要不是怕他覺得自己不矜持,她早就霸王硬上弓了。
那滿是力量的身體,她也想試試好不好。
不過她還沒跟父親說這事,就到了太後的壽宴了。
太後那邊,帝梓晟回歸後,沒收了她全部的權利,如今的永壽宮不過是一個空殼子。
當年先帝遺詔有一條就是讓他不管什麼情況,都不能殺了太後,所以她才能活到如今。
當然,一個手中沒有任何權利,身邊的下人又換都換成了自己的人,帝梓晟也不怕她還能翻出什麼風浪。

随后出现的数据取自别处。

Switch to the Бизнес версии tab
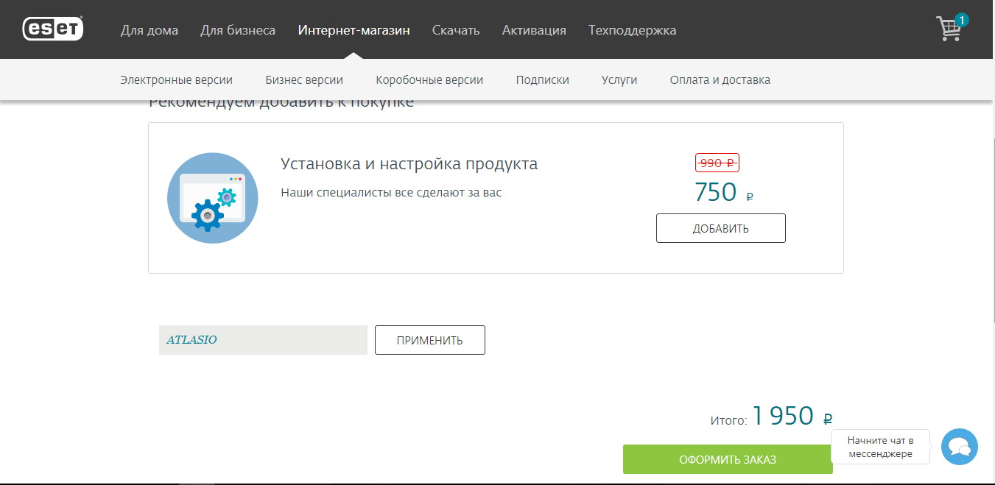995x485 pixels. coord(304,80)
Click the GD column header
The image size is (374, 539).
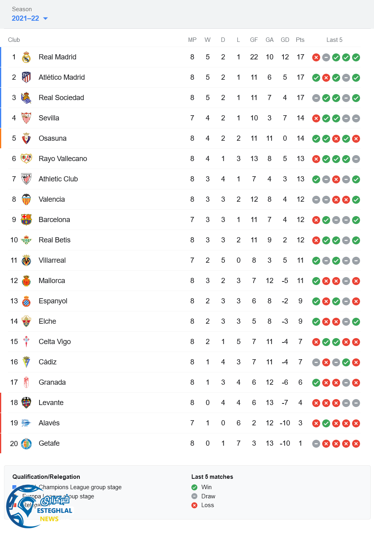pyautogui.click(x=285, y=40)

為了堵住宗室那些長輩的嘴臉,帝梓晟把一切都安排好了,壽宴跟往年一樣正常舉行。
外人根本不知道他和太後不和的事。
往年,許華年都稱病不喜歡出席這種宴會,但是這一次的她,盛裝打扮了一番,跟隨著郡主進宮。
宴席當天,宮內宮外一片喜慶,宴客廳的正中寶座上太後強顏歡笑的坐在帝梓晟身旁,大臣們攜帶家眷入席。
大廳中央舞娘們跳著歡快的舞蹈。
說是宴席,其實就是各家貴女展現才藝的機會,若是在宴會上獲得太後或者皇帝的讚賞,那就等於給自己的名聲加分。
等於上門提親的人都多了,所以各家貴女那是卯足了勁,好一番打扮。
將自己的服裝弄得要多華麗有多華麗,耳飾珠釵全都戴上。
生怕被比了下去一樣,弄的自己光彩照人才行。
隨著許華年一襲紅衣走到大廳中央時,所有人的目光都停留在她身上。
隻見她席地而坐,玉手放在了琴麵上。
隨著她一個眼神,指尖挑動:“叮——”
隨著一個音符響起,柔和流淌的琴音蕩漾開來,舞娘們的舞步也隨之變化。
眾人聽著清脆格外活躍,宛如天籟之音的琴聲,露出了陶醉的神情。
琴聲忽大忽小,或快或慢,像疾風的馬,像泉水注澗,聽得眾人如癡如醉。
帝梓晟更是心臟怦怦直跳,目光完全黏在那道絢麗的身影上。
同時又有些吃醋,恨不得挖光了殿中男人的眼珠。
琴音終止,管樂繼續響起,隻見那道身影消失在舞娘中央。
隨著一陣極速的鼓聲響起,隻見舞娘們齊齊的往後彎下腰身。
一條紅色的綢緞升起,緩緩落下,露出少女那驚豔的容顏。
隻見少女隨著管樂舞動,紅色的裙子翩翩起舞,纖細的腰身不停的扭動,指尖撚起從下往上一勾。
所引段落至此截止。